[The data]:
┄┄┄┄┄┄┄┄┄┄┄┄┄┄┄┄┄┄┄┄

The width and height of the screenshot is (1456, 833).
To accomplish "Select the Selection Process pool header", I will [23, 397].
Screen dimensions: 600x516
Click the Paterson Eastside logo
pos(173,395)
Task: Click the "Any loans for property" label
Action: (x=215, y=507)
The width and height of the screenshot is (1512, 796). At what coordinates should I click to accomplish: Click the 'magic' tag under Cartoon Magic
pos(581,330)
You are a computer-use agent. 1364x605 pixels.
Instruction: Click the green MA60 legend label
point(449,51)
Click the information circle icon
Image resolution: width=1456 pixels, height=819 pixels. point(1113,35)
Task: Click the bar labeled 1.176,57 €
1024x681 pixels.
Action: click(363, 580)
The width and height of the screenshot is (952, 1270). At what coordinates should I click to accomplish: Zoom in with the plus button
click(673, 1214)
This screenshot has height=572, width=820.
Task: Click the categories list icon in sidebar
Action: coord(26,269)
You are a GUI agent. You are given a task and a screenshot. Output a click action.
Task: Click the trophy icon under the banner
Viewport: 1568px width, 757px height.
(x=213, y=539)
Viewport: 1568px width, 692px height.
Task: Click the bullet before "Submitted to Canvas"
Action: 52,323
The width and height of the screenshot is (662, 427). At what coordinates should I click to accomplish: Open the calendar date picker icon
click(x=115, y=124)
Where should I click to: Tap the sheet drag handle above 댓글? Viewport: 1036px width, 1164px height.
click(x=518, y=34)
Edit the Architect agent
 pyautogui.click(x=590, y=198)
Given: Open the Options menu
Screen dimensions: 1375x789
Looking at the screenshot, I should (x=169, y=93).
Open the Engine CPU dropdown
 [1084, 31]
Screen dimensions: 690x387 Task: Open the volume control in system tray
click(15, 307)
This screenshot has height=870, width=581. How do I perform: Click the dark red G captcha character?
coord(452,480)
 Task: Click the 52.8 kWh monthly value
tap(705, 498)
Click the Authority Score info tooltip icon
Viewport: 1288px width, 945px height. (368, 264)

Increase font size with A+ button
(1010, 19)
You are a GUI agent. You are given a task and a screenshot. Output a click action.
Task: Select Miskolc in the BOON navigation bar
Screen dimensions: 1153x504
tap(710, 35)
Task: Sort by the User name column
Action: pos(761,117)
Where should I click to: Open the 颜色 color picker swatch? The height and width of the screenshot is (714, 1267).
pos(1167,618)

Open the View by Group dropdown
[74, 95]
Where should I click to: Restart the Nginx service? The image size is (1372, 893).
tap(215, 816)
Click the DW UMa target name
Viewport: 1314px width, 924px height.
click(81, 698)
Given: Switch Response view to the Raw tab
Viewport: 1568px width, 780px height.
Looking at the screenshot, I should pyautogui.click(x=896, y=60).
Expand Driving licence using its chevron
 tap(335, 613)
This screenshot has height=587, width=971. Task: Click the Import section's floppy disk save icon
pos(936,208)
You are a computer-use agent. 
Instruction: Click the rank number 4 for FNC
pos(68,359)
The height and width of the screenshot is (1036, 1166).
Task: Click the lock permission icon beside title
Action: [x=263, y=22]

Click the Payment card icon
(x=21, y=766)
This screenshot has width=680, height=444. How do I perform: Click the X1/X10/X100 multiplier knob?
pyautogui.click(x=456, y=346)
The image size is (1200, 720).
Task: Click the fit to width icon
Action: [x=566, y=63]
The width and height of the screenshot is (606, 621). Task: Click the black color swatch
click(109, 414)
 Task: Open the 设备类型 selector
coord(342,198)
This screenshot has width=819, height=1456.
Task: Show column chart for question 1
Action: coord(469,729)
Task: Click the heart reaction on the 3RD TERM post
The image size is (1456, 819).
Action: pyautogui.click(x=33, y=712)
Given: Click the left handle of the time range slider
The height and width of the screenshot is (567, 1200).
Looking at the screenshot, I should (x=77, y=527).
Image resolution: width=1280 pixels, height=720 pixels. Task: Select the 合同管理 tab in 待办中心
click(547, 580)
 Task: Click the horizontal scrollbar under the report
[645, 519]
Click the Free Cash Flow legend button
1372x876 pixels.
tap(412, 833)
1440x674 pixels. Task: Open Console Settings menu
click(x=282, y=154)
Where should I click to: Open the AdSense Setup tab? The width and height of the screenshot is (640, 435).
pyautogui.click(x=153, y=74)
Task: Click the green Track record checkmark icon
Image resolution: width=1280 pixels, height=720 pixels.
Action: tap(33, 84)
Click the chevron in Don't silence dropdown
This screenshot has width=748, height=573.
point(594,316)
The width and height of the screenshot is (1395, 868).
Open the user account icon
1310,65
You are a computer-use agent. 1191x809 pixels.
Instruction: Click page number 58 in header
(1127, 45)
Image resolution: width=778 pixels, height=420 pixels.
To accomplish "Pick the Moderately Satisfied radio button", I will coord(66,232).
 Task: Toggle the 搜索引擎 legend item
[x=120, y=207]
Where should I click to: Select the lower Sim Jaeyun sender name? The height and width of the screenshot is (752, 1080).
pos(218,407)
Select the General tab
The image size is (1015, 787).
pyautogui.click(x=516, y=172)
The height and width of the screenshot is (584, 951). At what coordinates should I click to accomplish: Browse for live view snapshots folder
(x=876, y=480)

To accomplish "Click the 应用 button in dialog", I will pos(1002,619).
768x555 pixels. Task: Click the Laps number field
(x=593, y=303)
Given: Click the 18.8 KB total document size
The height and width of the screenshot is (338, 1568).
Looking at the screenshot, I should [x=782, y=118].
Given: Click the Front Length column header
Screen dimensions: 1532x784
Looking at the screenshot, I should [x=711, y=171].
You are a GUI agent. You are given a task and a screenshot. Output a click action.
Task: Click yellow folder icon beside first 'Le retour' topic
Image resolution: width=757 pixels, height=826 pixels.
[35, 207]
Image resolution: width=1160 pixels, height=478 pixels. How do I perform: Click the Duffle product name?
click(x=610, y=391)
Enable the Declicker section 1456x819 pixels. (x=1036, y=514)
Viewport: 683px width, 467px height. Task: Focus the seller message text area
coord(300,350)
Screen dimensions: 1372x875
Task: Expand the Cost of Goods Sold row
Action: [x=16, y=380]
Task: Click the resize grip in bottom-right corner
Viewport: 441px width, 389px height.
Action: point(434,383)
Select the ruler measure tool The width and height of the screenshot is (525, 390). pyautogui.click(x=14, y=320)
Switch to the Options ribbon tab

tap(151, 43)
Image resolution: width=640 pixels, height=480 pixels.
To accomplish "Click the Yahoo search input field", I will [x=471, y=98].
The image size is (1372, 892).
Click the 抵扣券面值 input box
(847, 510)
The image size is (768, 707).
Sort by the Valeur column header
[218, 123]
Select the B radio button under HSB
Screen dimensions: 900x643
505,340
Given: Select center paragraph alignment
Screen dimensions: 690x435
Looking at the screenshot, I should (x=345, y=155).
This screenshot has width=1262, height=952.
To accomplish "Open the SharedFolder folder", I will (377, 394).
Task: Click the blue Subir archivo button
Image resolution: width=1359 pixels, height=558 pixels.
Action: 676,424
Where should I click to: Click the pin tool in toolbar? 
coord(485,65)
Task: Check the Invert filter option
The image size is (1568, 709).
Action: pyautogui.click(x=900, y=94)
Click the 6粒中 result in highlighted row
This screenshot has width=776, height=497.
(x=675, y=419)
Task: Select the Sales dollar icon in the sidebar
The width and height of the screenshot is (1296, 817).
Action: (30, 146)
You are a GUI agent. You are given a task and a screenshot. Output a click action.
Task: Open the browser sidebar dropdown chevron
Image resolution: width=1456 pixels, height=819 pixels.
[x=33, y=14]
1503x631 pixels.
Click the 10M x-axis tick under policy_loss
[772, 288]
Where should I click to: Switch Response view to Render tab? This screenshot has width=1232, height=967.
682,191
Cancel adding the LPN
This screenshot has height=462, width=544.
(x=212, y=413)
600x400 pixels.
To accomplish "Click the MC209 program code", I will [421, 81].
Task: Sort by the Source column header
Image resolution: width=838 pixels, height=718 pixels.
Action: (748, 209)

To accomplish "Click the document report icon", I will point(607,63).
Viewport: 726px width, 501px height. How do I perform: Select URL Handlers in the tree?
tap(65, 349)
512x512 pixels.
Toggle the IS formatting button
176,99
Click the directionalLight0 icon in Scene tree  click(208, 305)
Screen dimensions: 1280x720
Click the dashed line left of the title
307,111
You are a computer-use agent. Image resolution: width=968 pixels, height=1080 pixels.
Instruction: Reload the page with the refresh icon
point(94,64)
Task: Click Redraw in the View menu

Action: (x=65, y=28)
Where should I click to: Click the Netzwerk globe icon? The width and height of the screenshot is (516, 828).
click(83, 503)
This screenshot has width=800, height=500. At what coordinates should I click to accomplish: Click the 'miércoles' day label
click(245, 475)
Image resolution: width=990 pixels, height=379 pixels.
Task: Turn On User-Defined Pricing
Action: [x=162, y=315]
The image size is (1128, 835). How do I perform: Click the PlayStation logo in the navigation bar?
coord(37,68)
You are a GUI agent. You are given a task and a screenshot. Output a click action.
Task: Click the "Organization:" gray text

┄┄┄┄┄┄┄┄┄┄┄┄┄┄┄┄┄┄┄┄

[Task brief]: Reproduce the data above verbatim, from the line that contains "Given: Click the left" through the line that contains "Looking at the screenshot, I should [x=782, y=118].", including both of those lines.

[Reply]:
Given: Click the left handle of the time range slider
The height and width of the screenshot is (567, 1200).
Looking at the screenshot, I should (x=77, y=527).
Image resolution: width=1280 pixels, height=720 pixels. Task: Select the 合同管理 tab in 待办中心
click(547, 580)
 Task: Click the horizontal scrollbar under the report
[645, 519]
Click the Free Cash Flow legend button
1372x876 pixels.
tap(412, 833)
1440x674 pixels. Task: Open Console Settings menu
click(x=282, y=154)
Where should I click to: Open the AdSense Setup tab? The width and height of the screenshot is (640, 435).
pyautogui.click(x=153, y=74)
Task: Click the green Track record checkmark icon
Image resolution: width=1280 pixels, height=720 pixels.
Action: tap(33, 84)
Click the chevron in Don't silence dropdown
This screenshot has width=748, height=573.
point(594,316)
The width and height of the screenshot is (1395, 868).
Open the user account icon
1310,65
You are a computer-use agent. 1191x809 pixels.
Instruction: Click page number 58 in header
(1127, 45)
Image resolution: width=778 pixels, height=420 pixels.
To accomplish "Pick the Moderately Satisfied radio button", I will coord(66,232).
 Task: Toggle the 搜索引擎 legend item
[x=120, y=207]
Where should I click to: Select the lower Sim Jaeyun sender name? The height and width of the screenshot is (752, 1080).
pos(218,407)
Select the General tab
The image size is (1015, 787).
pyautogui.click(x=516, y=172)
The height and width of the screenshot is (584, 951). At what coordinates should I click to accomplish: Browse for live view snapshots folder
(x=876, y=480)

To accomplish "Click the 应用 button in dialog", I will pos(1002,619).
768x555 pixels. Task: Click the Laps number field
(x=593, y=303)
Given: Click the 18.8 KB total document size
The height and width of the screenshot is (338, 1568).
Looking at the screenshot, I should [x=782, y=118].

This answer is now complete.